REQUIRED WORK:
(1) Please reproduce the Uttarakhand article starting with "This post has" and going on through "from Down To Earth.", substituting "YKA" for every "Youth Ki Awaaz".
(2) Write the next part of the Uttarakhand article, picking up right after its final sentence.

PROVIDED PASSAGE:

☆ ☆ ☆ ☆

This post has been self-published on Youth Ki Awaaz by Down To Earth. Just like them, anyone can publish on Youth Ki Awaaz.

Why Women Farmers In Uttarakhand Are Bearing The Brunt Of A Rampant Monkey Menace

More from Down To Earth

By Sunita Narain:

Note: This article has been republished from Down To Earth.

It is time we redefined what we mean by conservation and what constitutes gender issues. I am in Almora, where a group of anguished women are telling me how their already hard life has become harsher because of marauding monkeys and wild boars. Their stories are heart-rending. One woman tells me how her young daughter was attacked. Another one talks of how she was mauled. She shows me her scars. All talk about how their crops are being devastated. “We get one-third (yield) or even less now.” Nothing is left, another says. “We can’t sleep at night … wild boars plunder our crops.”

This comes after back-breaking work to get the food. In the Himalayas, women (there are no men, to speak of, in agriculture in this region) collect large loads of green fodder, carry them on their back up and down precipitous slopes, all to feed the livestock, not for milk but for manure. The steep mountain terraces are poor in fertility and this is the only way to improve productivity. Now even this is threatened.

Their pain is palpable. Their livelihood is being destroyed. One woman tells me with obvious contempt, “The government says it will give us grain under the Food Security Act. We tell them, ‘Keep it. Your grain is substandard and poor in nutrition. Protect our land and we will give you double the grain.’ Our mandua is nutritious and healthy.”

☆ ☆ ☆ ☆

INFORMATION SHOWN:

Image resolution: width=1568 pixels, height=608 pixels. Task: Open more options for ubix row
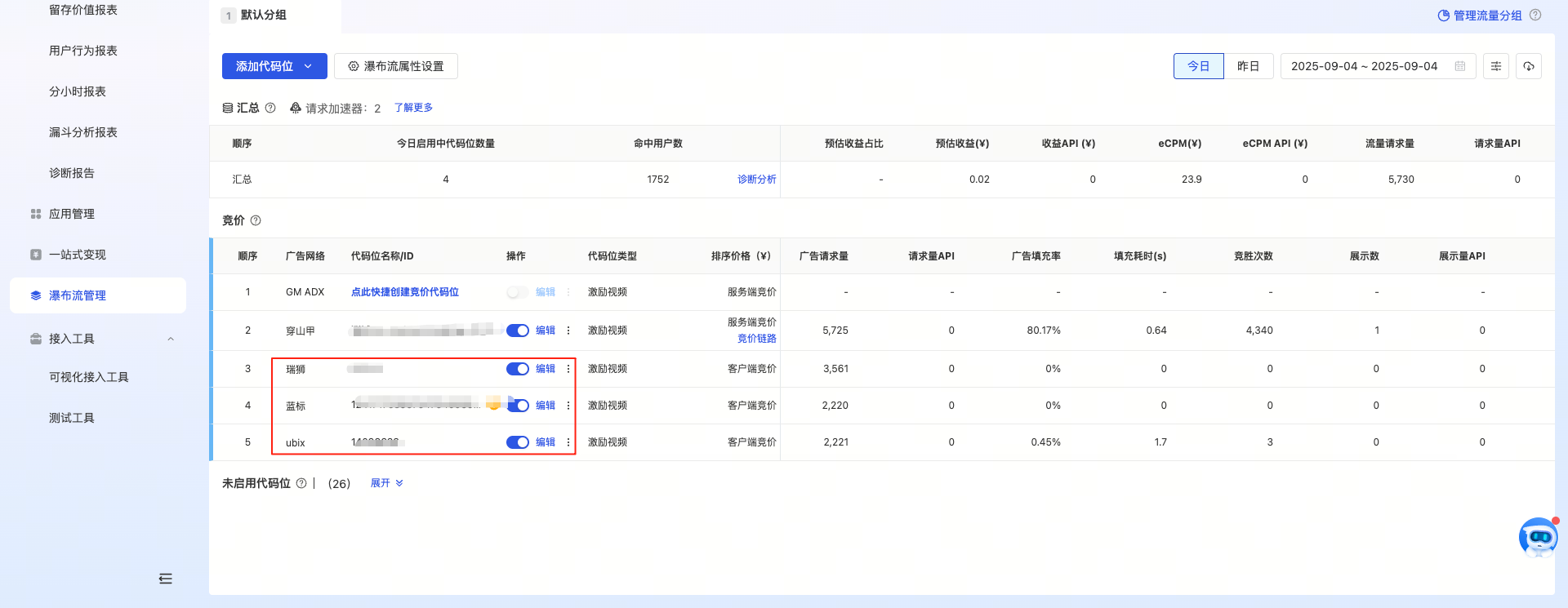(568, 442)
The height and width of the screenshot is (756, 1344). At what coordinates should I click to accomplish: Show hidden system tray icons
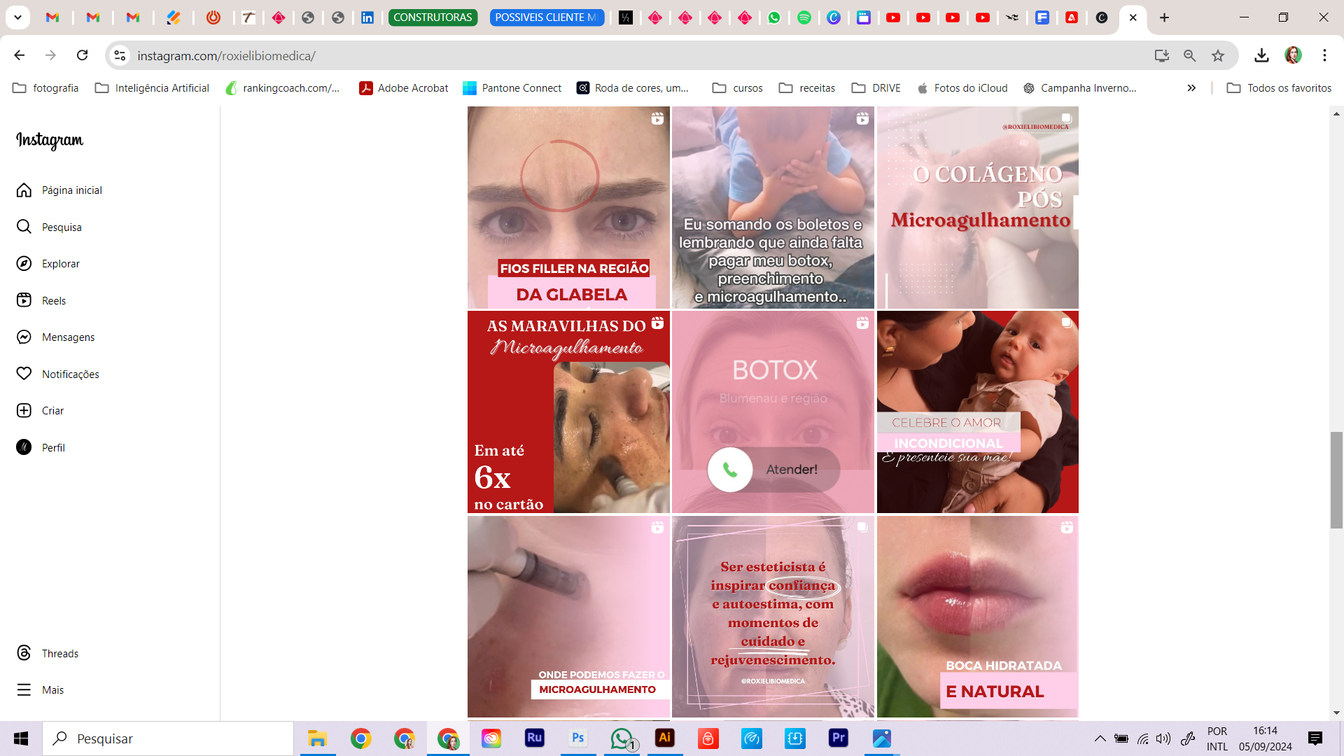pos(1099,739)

☆ ☆ ☆ ☆

OUTPUTS BY TASK:
(1)
This post has been self-published on YKA by Down To Earth. Just like them, anyone can publish on YKA.

Why Women Farmers In Uttarakhand Are Bearing The Brunt Of A Rampant Monkey Menace

More from Down To Earth

By Sunita Narain:

Note: This article has been republished from Down To Earth.

(2)
women farmer uttarakhand
For representation only. Source: Pradeep Gaur/Getty

I ask them, why they are raising this issue now. After all, they have always lived in this forested region where animal attacks are common. The older women reply, quickly and strenuously, “We have never seen anything like this. The numbers have multiplied many times.” I then say that this is clearly because we have destroyed habitats of monkeys and other wild animals. Forests are being destroyed and so animals are turning to human settlements to find food. It is our fault, I say. “We have not encroached on the forests. It is the city that has grown and taken over forest habitats,” they point out. What surprises me is the next response: “These are not our monkeys. These are aggressive and violent.” I probe more. The forest department, it seems, was bringing drugged monkeys from other places and leaving them in the forested villages. All this was being done at night and people had no information.

This does not surprise me. Even in Delhi, where the rich and famous live, when monkeys became a big menace they were ‘relocated’ to forested regions on the outskirts of the city. Now people like me can be wildlife enthusiasts without having to deal with animals in their backyard. But it does make me realise just how callous (indeed criminal) our conservation policies are.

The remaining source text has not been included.